Insurance Europe calls for assurances that re/insurers will be exempt from the EU’s NIS2 Directive
Insurance Europe has welcomed the European Commission’s proposal for a revised Network and Information Security (NIS2) Directive to enhance the cyber resilience of the European Union.
In particular, Insurance Europe said it supported the decision to leave insurance companies outside the scope of the proposed NIS2 Directive. Insurance companies will be subject to the Digital Operational Resilience Act (DORA), it noted, which will introduce requirements for insurance companies to demonstrate robust cyber risk management, incident-reporting, stress-testing and third-party arrangements.
“A single set of cybersecurity rules offers more effective governance than many separate rules,” Insurance Europe noted.
The trade association said absolute clarity is needed around the legal references applicable to insurance companies, to allow carriers to plan and implement a phased process of adaptation to new guidelines and to the DORA. To this end, it is important that insurers are given assurances that they will remain outside the scope of NIS2, not just now but in the future.
Specifically, Insurance Europe proposed modifying the NIS2 text to remove a reference to equivalence that it said could lead to “uncertainty and many open questions.” This clause is unnecessary, Insurance Europe argued, given the requirements under DORA are already “more detailed and more extensive than those found under the NIS Directive.”
It also called for the minimum harmonisation clause in article three of NIS2 to be clarified to make it clear that the cybersecurity of European insurers will only be harmonised at the level of the DORA. “This will provide the necessary legal certainty to insurers by ensuring that member states do not add additional sectors, subsectors or types of entities to Annexes I and II,” it said.

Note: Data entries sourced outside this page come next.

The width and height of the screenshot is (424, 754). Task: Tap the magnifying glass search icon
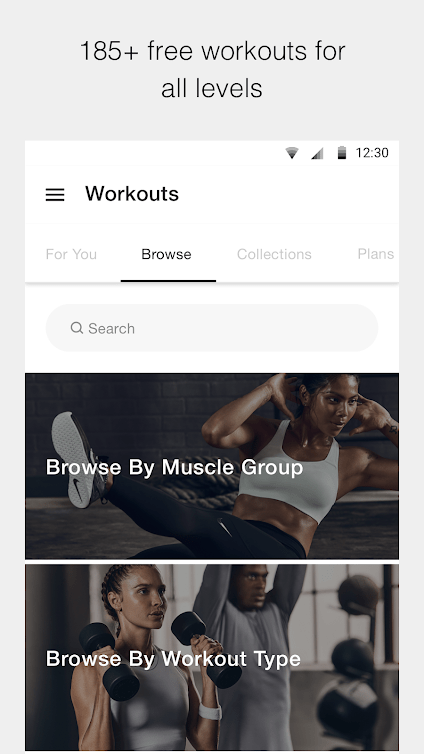click(x=76, y=328)
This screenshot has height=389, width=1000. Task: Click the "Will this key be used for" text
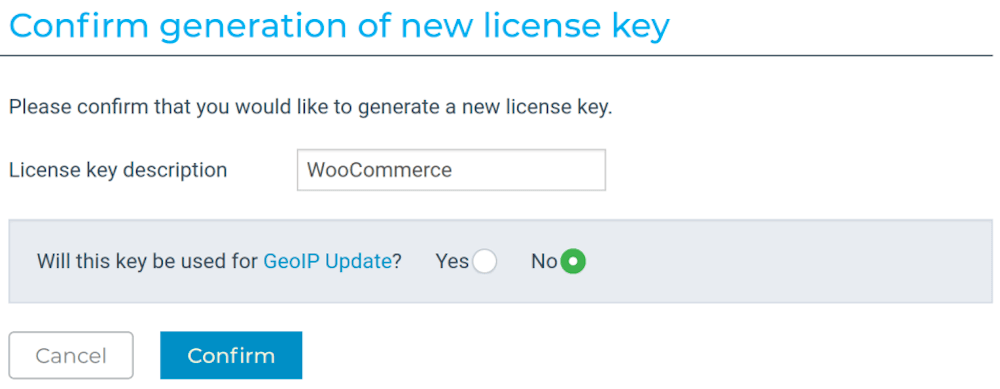point(148,261)
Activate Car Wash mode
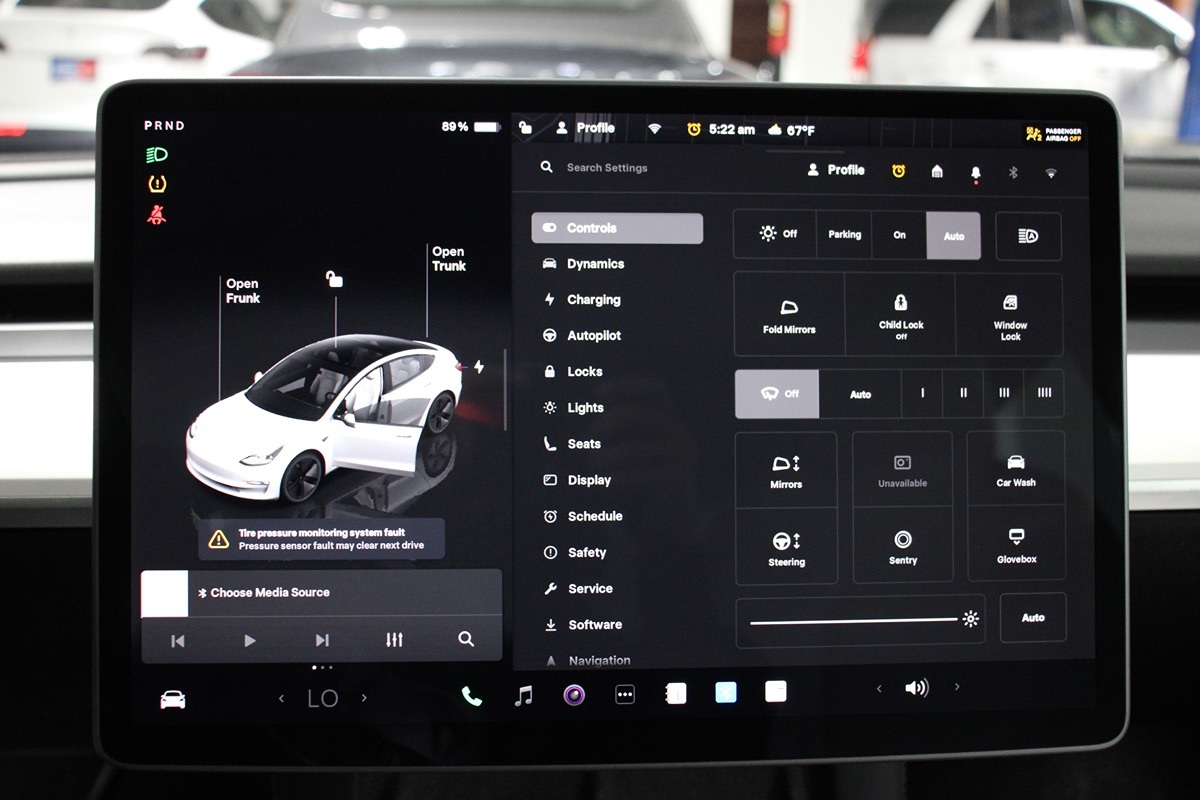 click(x=1016, y=469)
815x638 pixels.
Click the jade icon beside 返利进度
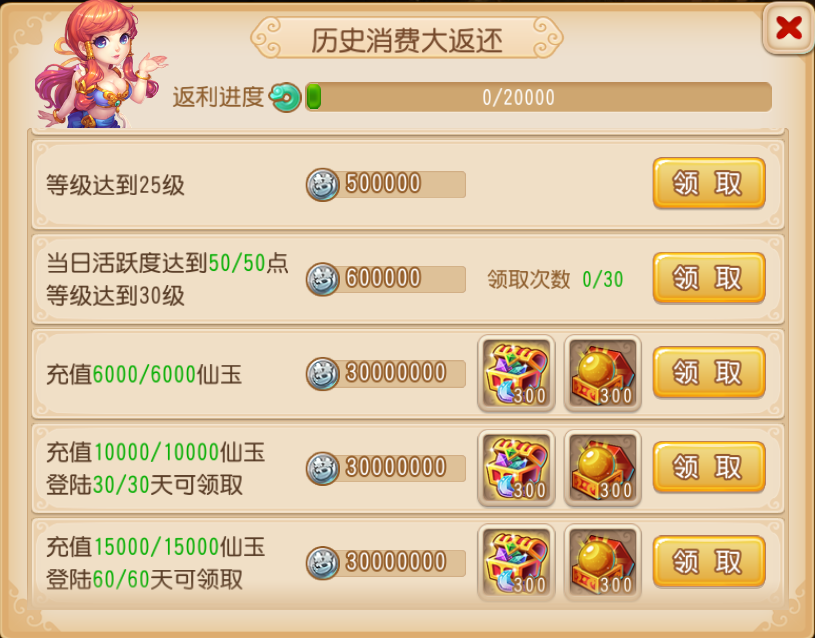[x=285, y=97]
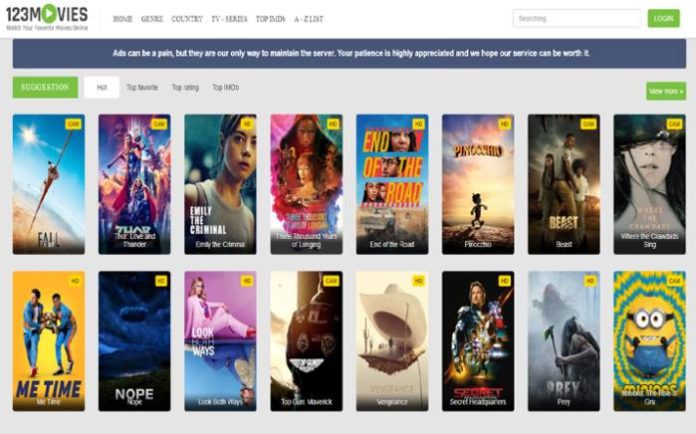Click the Me Time movie poster
The width and height of the screenshot is (696, 434).
pyautogui.click(x=48, y=340)
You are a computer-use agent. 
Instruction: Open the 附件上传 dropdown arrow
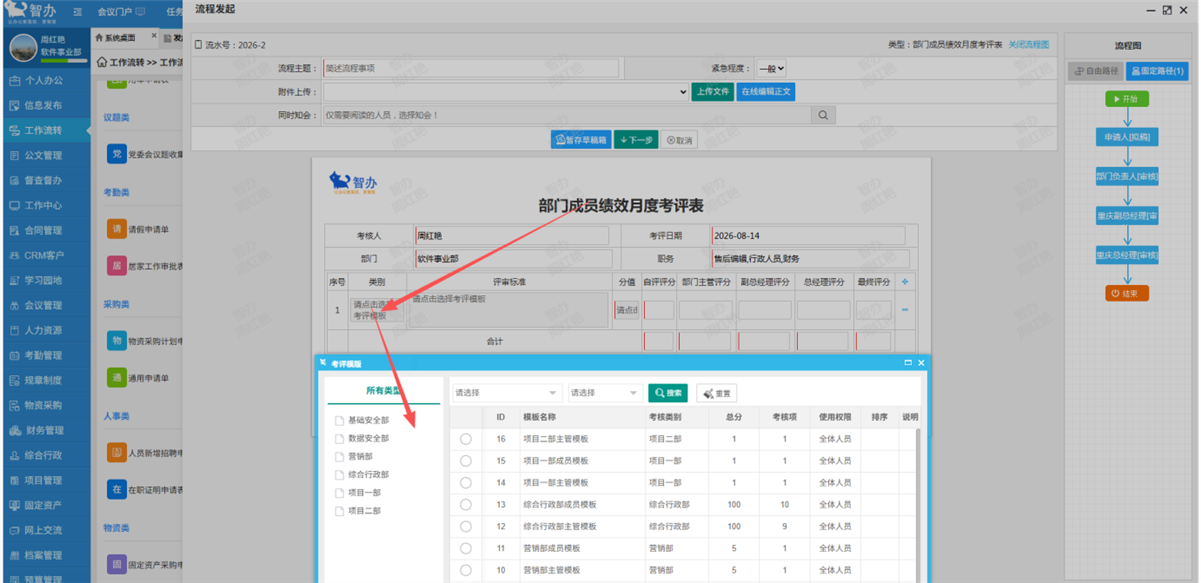point(682,91)
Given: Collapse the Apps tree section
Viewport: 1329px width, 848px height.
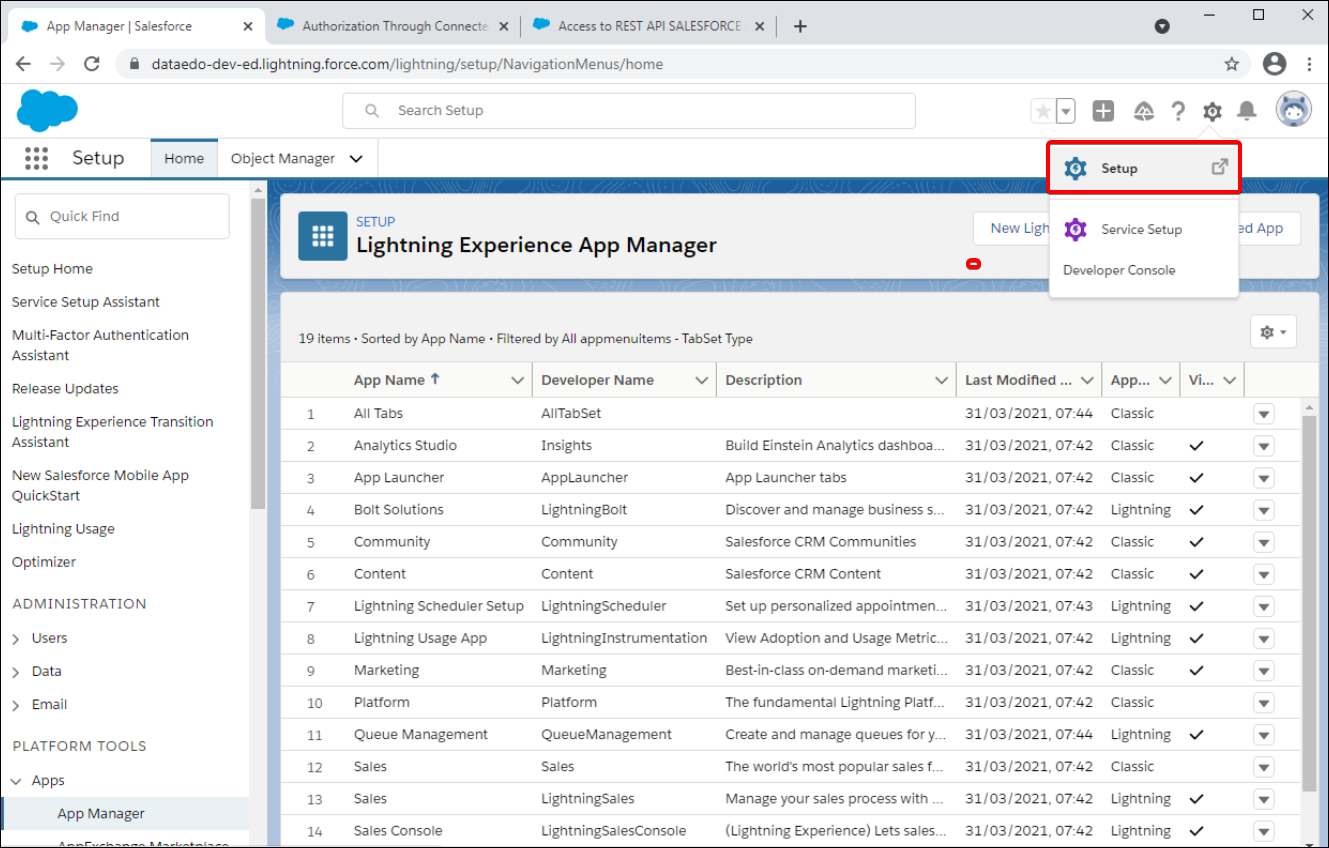Looking at the screenshot, I should tap(16, 781).
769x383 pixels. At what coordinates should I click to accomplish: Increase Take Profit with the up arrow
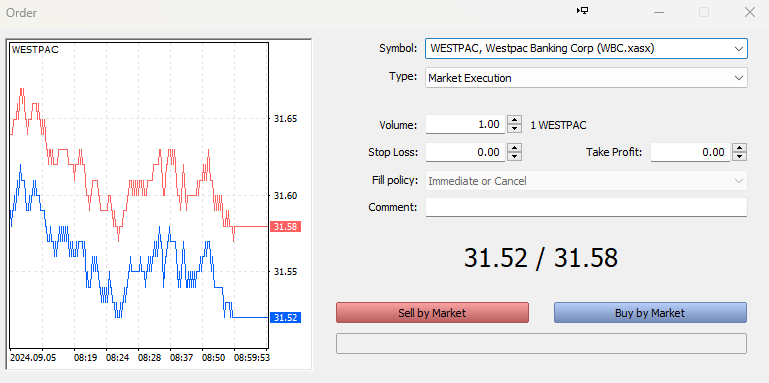tap(739, 148)
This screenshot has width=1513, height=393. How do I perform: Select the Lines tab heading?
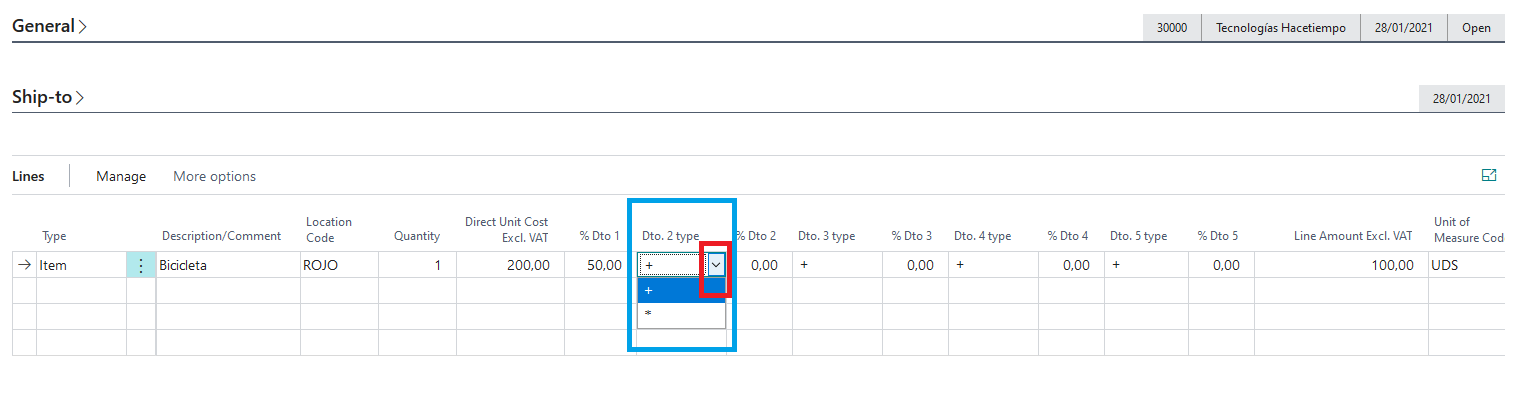coord(28,176)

Insurance Europe also called for Europe’s regulatory authorities and re/insurance companies to do more to improve data sharing, to ensure stakeholders have access to accurate cyber-incident data. “The data that is publicly available at EU level is currently very limited,” it warned.
“The NIS2 proposal offers an opportunity to foster greater transparency about cyber-related incidents by making anonymised incident data available for use by the cyber re/insurance underwriting community, thus contributing to increasing the overall cyber resilience of the EU,” it added.
Insurance Europe also highlighted significant differences between how countries report cyber incidents, and welcomed references in the NIS2 proposal to the possible role of ENISA in issuing technical guidance. This would be a necessary first step towards more harmonisation of cyber reporting in the EU, it said.